On Thu, Jan 18, 2018 at 8:53 AM, David Hildenbrand <david@xxxxxxxxxx> wrote:
> On 24.11.2017 13:40, Pankaj Gupta wrote:
>>
>> Hello,
>>
>> Thank you all for all the useful suggestions.
>> I want to summarize the discussions so far in the
>> thread. Please see below:
>>
>>>>>
>>>>>> We can go with the "best" interface for what
>>>>>> could be a relatively slow flush (fsync on a
>>>>>> file on ssd/disk on the host), which requires
>>>>>> that the flushing task wait on completion
>>>>>> asynchronously.
>>>>>
>>>>>
>>>>> I'd like to clarify the interface of "wait on completion
>>>>> asynchronously" and KVM async page fault a bit more.
>>>>>
>>>>> Current design of async-page-fault only works on RAM rather
>>>>> than MMIO, i.e, if the page fault caused by accessing the
>>>>> device memory of a emulated device, it needs to go to
>>>>> userspace (QEMU) which emulates the operation in vCPU's
>>>>> thread.
>>>>>
>>>>> As i mentioned before the memory region used for vNVDIMM
>>>>> flush interface should be MMIO and consider its support
>>>>> on other hypervisors, so we do better push this async
>>>>> mechanism into the flush interface design itself rather
>>>>> than depends on kvm async-page-fault.
>>>>
>>>> I would expect this interface to be virtio-ring based to queue flush
>>>> requests asynchronously to the host.
>>>
>>> Could we reuse the virtio-blk device, only with a different device id?
>>
>> As per previous discussions, there were suggestions on main two parts of the project:
>>
>> 1] Expose vNVDIMM memory range to KVM guest.
>>
>>    - Add flag in ACPI NFIT table for this new memory type.

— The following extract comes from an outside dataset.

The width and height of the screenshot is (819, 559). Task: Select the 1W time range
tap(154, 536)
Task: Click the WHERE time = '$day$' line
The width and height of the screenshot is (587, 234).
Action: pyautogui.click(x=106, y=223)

Do we need NVDIMM spec
>>      changes for this?
>>
>>    - Guest should be able to add this memory in system memory map. Name of the added memory in
>>      '/proc/iomem' should be different(shared memory?) than persistent memory as it
>>      does not satisfy exact definition of persistent memory (requires an explicit flush).
>>
>>    - Guest should not allow 'device-dax' and other fancy features which are not
>>      virtualization friendly.
>>
>> 2] Flushing interface to persist guest changes.
>>
>>    - As per suggestion by ChristophH (CCed), we explored options other then virtio like MMIO etc.
>>      Looks like most of these options are not use-case friendly. As we want to do fsync on a
>>      file on ssd/disk on the host and we cannot make guest vCPU's wait for that time.
>>
>>    - Though adding new driver(virtio-pmem) looks like repeated work and not needed so we can
>>      go with the existing pmem driver and add flush specific to this new memory type.
>
> I'd like to emphasize again, that I would prefer a virtio-pmem only
> solution.
>
> There are architectures out there (e.g. s390x) that don't support
> NVDIMMs - there is no HW interface to expose any such stuff.
>
> However, with virtio-pmem, we could make it work also on architectures
> not having ACPI and friends.

ACPI and virtio-only can share the same pmem driver. There are two
parts to this, region discovery and setting up the pmem driver. For
discovery you can either have an NFIT-bus defined range, or a new
virtio-pmem-bus define it. As far as the pmem driver itself it's
agnostic to how the range is discovered.

In other words, pmem consumes 'regions' from libnvdimm and the a bus
provider like nfit, e820, or a new virtio-mechansim produce 'regions'.